Marin balluk: From the western side of the Maribyrnong River, centred around Sunbury and the watersheds of Mount Macedon. Their name means "Maribrynong River".

Gunung Willum balluk: from the adjoining Wurundjeri country on the west side of Mount Macedon through to Bullengarook and Daylesford. Their name means "river shelter swamp".

Balluk Willum: from the Cranbourne area. Their name means "swamp shelters" and refers to the swamp that occupied the area before it was drained by colonists.

Ngaruk Willum: from the south side of the Dandenong Ranges.

Kurung Jang baluk: from the Melton area. Their name comes from gurrong (canoe) and baluk (swamp).

Country

Norman Tindale estimated Wurundjeri lands as extending over approximately . These took in the areas of the Yarra and Saltwater rivers around Melbourne, and ran north as far as Mount Disappointment, northwest to Macedon, Woodend, and Lancefield. Their eastern borders went as far as Mount Baw Baw and Healesville. Their southern confines approached Mordialloc, Warragul, and Moe.

The Wurundjeri-balluk and Wurundjeri-willam people occupied the area from the Yarra Valley/Yarra River catchment area to Heidelberg.

In June 2021, the boundaries between the land of two of the traditional owner groups in greater Melbourne, the Wurundjeri and Boonwurrung, were agreed between the two groups, after being drawn up by the Victorian Aboriginal Heritage Council. The new borderline runs across the city from west to east, with the CBD, Richmond and Hawthorn included in Wurundjeri land, and Albert Park, St Kilda and Caulfield on Bunurong land. It was agreed that Mount Cottrell, the site of a massacre in 1836 with at least 10 Wathaurong victims, would be jointly managed above the  line. The two Registered Aboriginal Parties representing the two groups were the Bunurong Land Council Aboriginal Corporation and the Wurundjeri Woi Wurrung Cultural Heritage Aboriginal Corporation. However, these borders are still in dispute among several prominent figures and Wurundjeri territory has been claimed to spread much further west and south.

History

The earliest European settlers came across a park-like landscape extending inland from Melbourne, consisting of large areas of grassy plains to the north and southwest, with little forest cover, something thought to be testimony of indigenous sheet burning practices to expose the massive number of yam daisies which proliferated in the area. These roots and various tuber lilies formed a major source of starch and carbohydrates. Seasonal changes in the weather, availability of foods and other factors would determine where campsites were located, many near the Birrarung and its tributaries.

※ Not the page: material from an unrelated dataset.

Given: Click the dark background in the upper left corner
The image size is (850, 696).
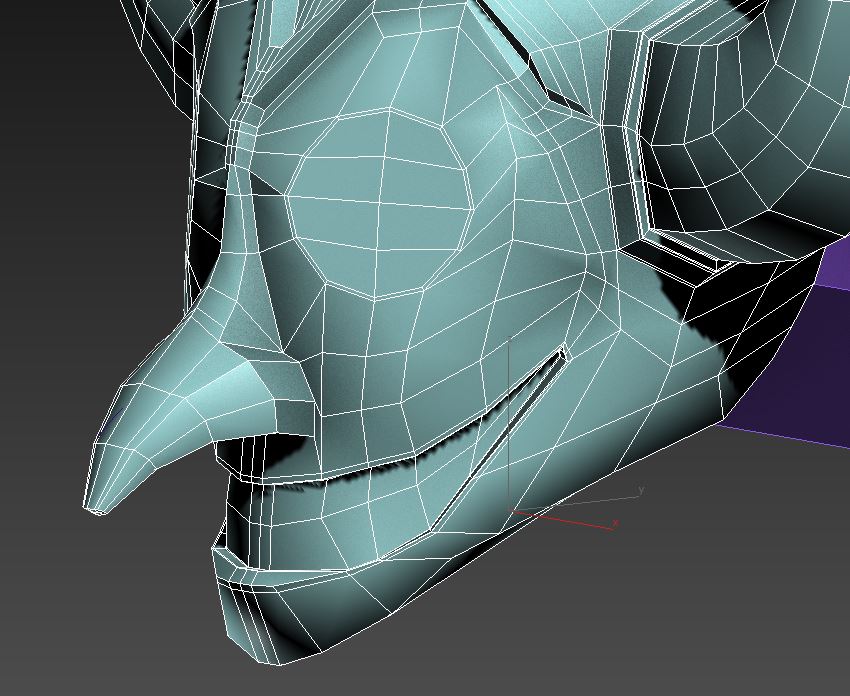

The Wurundjeri and Gunung Willam Balug clans mined diorite at Mount William stone axe quarry which was a source of the highly valued greenstone hatchet heads, which were traded across a wide area as far as New South Wales and Adelaide. The mine provided a complex network of trading for economic and social exchange among the different Aboriginal nations in Victoria. The quarry had been in use for more than 1,500 years and covered 18 hectares including underground pits of several metres. In February 2008 the site was placed on the Australian National Heritage List for its cultural importance and archeological value.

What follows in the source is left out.